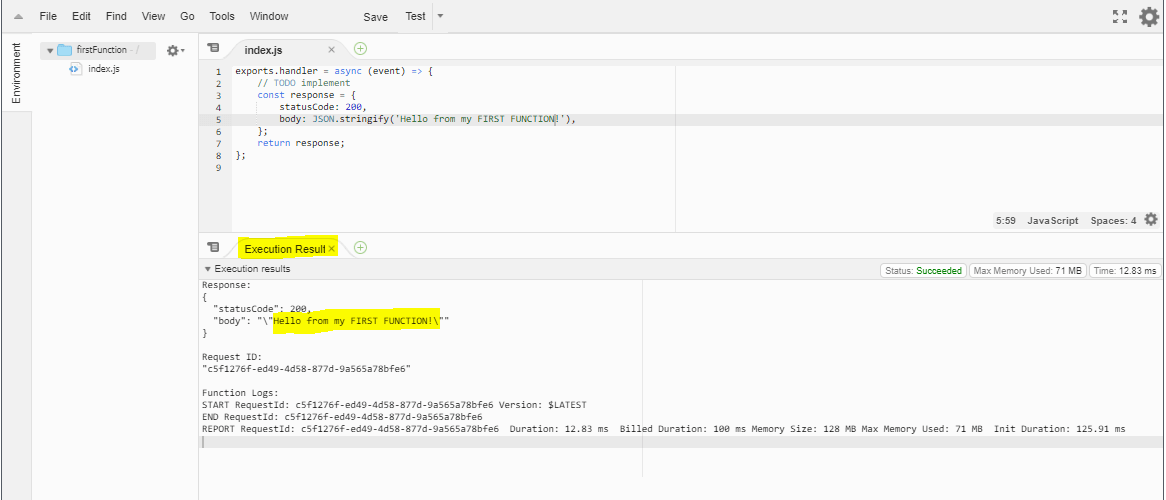The width and height of the screenshot is (1166, 500).
Task: Close the index.js editor tab
Action: [332, 50]
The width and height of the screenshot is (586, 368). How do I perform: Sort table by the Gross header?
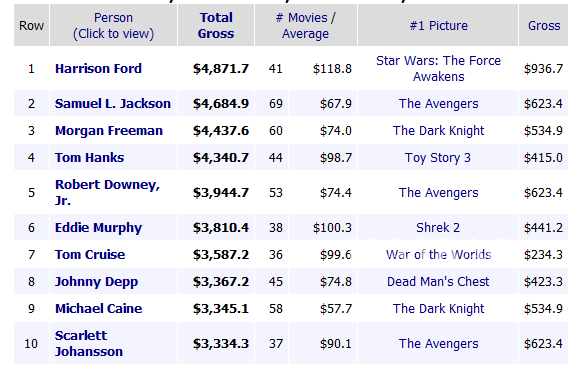pyautogui.click(x=544, y=25)

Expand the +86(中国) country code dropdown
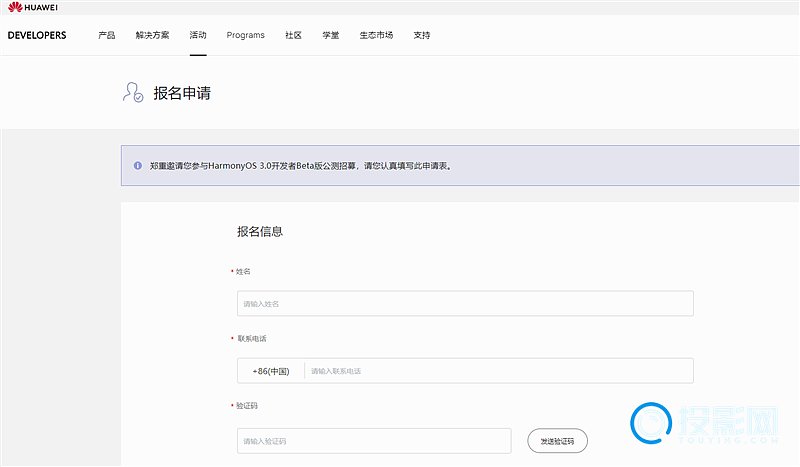[x=270, y=371]
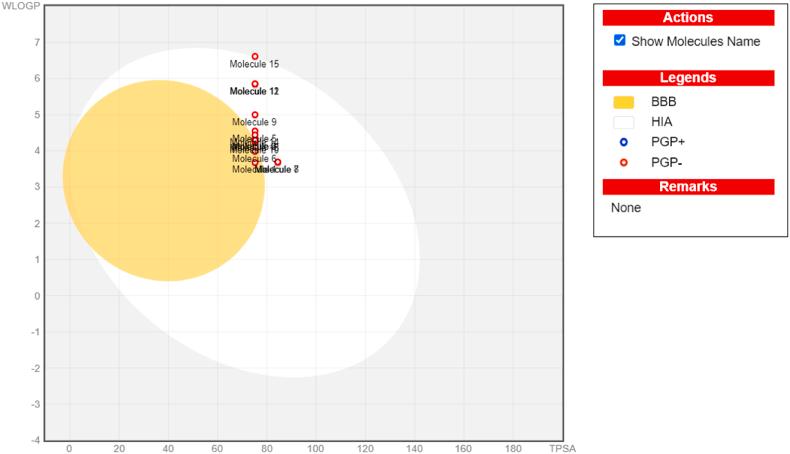Click the 'Show Molecules Name' label text
Screen dimensions: 790x454
click(x=695, y=42)
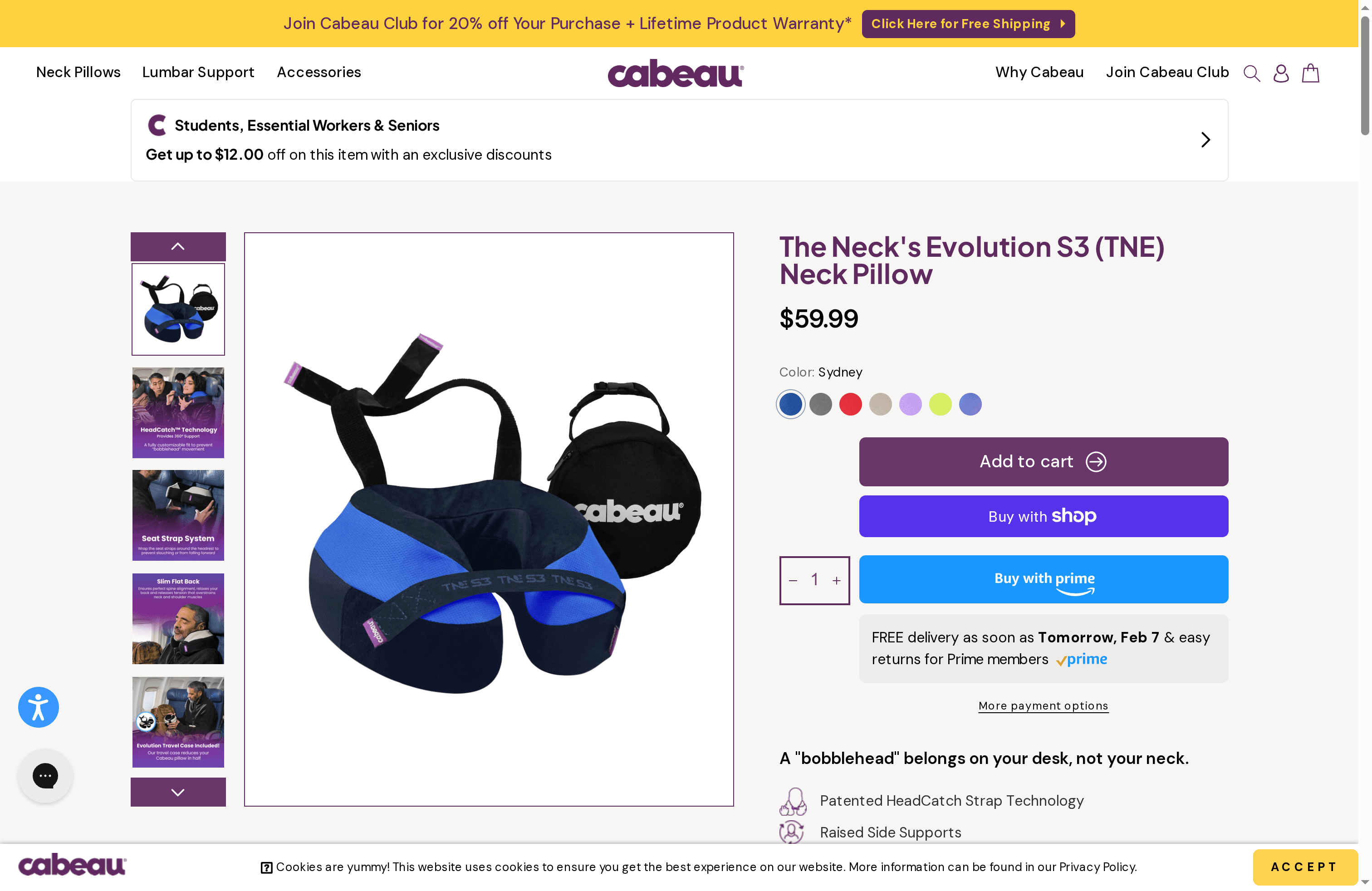Open the Accessories menu
1372x891 pixels.
(x=319, y=73)
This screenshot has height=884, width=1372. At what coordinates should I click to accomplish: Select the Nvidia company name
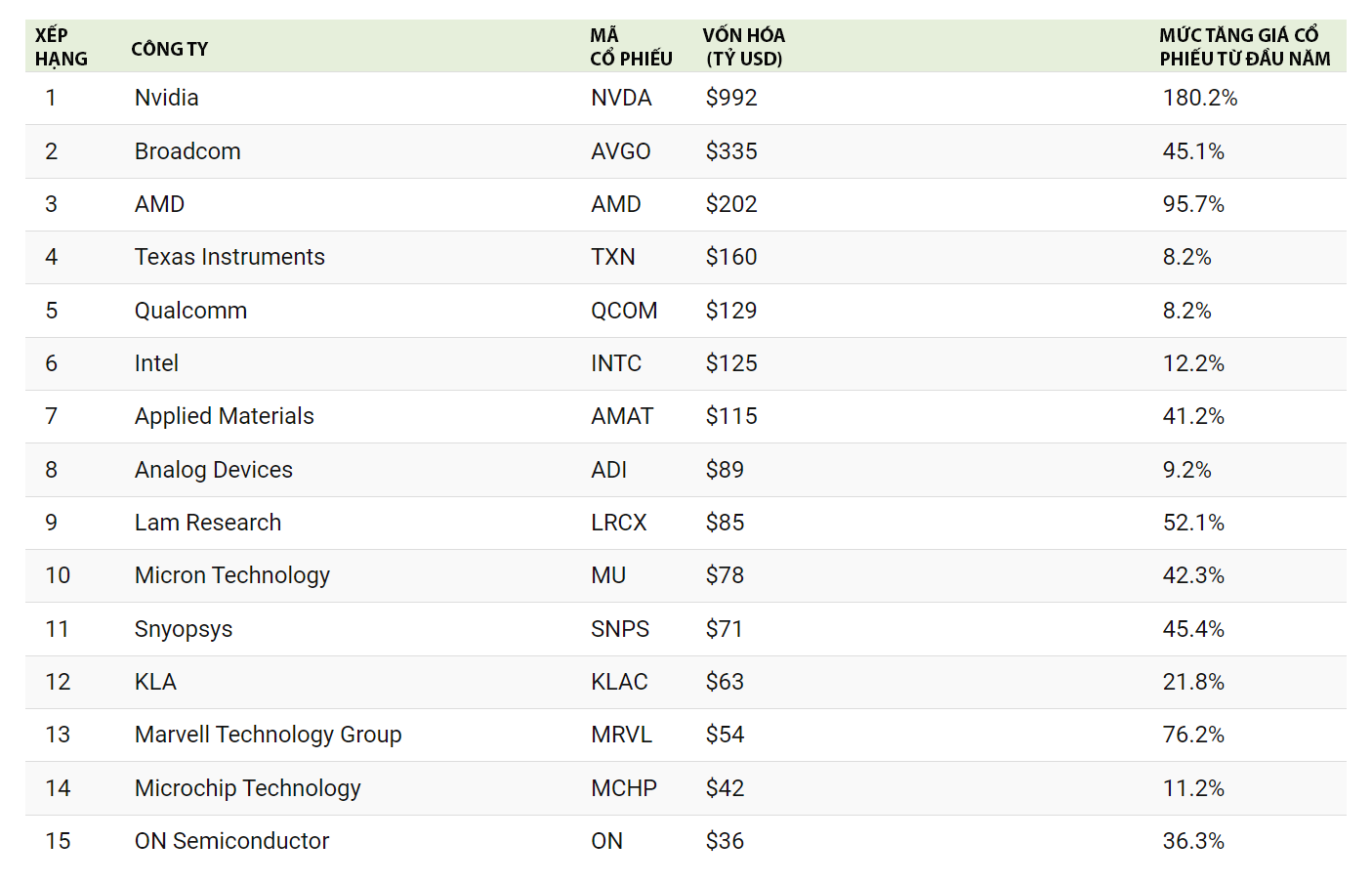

Brief >> After locating the line with "The width and height of the screenshot is (586, 368).", transcribe it and the rest of the data above exactly as written, without any picture.

Response box >>
The width and height of the screenshot is (586, 368). How do I perform: Sort table by the Gross header?
pyautogui.click(x=544, y=25)

Expand the +86(中国) country code dropdown
[x=270, y=371]
Click the 'Show Molecules Name' label text
Screen dimensions: 790x454
click(x=695, y=42)
Open the Accessories menu
1372x891 pixels.
(x=319, y=73)
This screenshot has height=884, width=1372. At what coordinates should I click to accomplish: Select the Nvidia company name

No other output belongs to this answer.